In a recent address at the Vine and Wine World Trade Forum in Dijon, France, Deputy Director-General Jean-Marie Paugam shared insights into the shifting dynamics of global trade and its implications for businesses and international institutions. Paugam highlighted the significance of strengthening the multilateral trading system embodied in the World Trade Organization (WTO) to address the evolving challenges of the increasingly fragmented global trade landscape.
Paugam acknowledged that the world of trade is witnessing the emergence of a new narrative grounded in geopolitics, climate considerations, sustainability, and quality-related regulations. This narrative, he noted, is contributing to some degree of trade fragmentation. He asserted that the key to addressing these challenges lies in reinforcing the multilateral trading system rather than diminishing its role.
The Deputy Director-General began by recognizing the positive growth in global wine exports, reflecting the expanding international trade in vine and wine products. He pointed out that over the last two decades, the share of internationally traded wine has more than doubled, with regions such as California, Australia, South Africa, and Chile making notable gains alongside traditional European producers.
Paugam then delved into the evolving trade landscape, highlighting three key trends:
- Increased Political Influence: Paugam noted that trade is becoming increasingly influenced by political factors, with political affinity or hostility starting to affect trade flows. He cited the trade relationship between China and the United States as an example, where sectors impacted by high tariffs have seen stagnation. He also mentioned that groups of countries voting similarly at the United Nations have started trading more with each other. Additionally, the number of quantitative restrictions notified to the WTO under the guise of national security measures has risen significantly, and the share of global trade affected by international sanctions has grown.
- Sustainability as a Trade Policy Trend: Sustainability has become a central aspect of trade policy, with implications for the multilateral trading system. While trade is not inherently opposed to sustainability goals, uncoordinated trade and environmental policies could lead to trade and economic losses, as well as hinder sustainability objectives. Paugam highlighted the importance of global cooperation in addressing climate change, emphasizing the need for coordinated approaches to avoid inefficiencies and conflicts arising from divergent policies. He cautioned against the potential emergence of a complex web of standards and regulations, particularly in sectors like wine.

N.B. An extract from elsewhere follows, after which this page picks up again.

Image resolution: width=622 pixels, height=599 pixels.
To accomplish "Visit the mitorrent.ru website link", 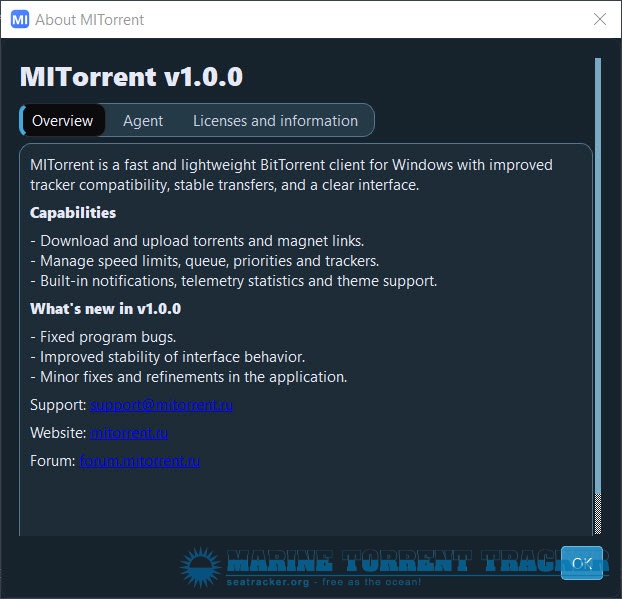I will point(129,433).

- Growing Emphasis on Traceability: Consumers' demand for information about product origins and quality has led to regulatory requirements related to traceability, often conveyed through certification and labeling schemes. These quality-related standards and regulations are submitted to the WTO as non-tariff measures. Paugam observed that while the number of such regulations has increased, the number of trade concerns raised by WTO members has remained relatively stable.
In response to these trends, Deputy Director-General Paugam emphasized the need to strengthen the resilience of global value chains. He underlined that the multilateral trading system is essential for mitigating the risks associated with political fragmentation, promoting sustainable practices, and achieving regulatory transparency and cooperation.
The Deputy Director-General concluded by advocating for "Re-globalization," an approach aimed at preserving the integrity of the world trading system, extending its benefits, and embedding sustainability and climate imperatives in trade policy. He called for collaboration between international organizations like the OIV and the WTO and interested stakeholders to address the new challenges of global trade.
In closing, Paugam encouraged the vine and wine sector to play an active role in advocating for the revitalization of the Multilateral Trading System, particularly during the upcoming WTO Ministerial meeting in February 2024.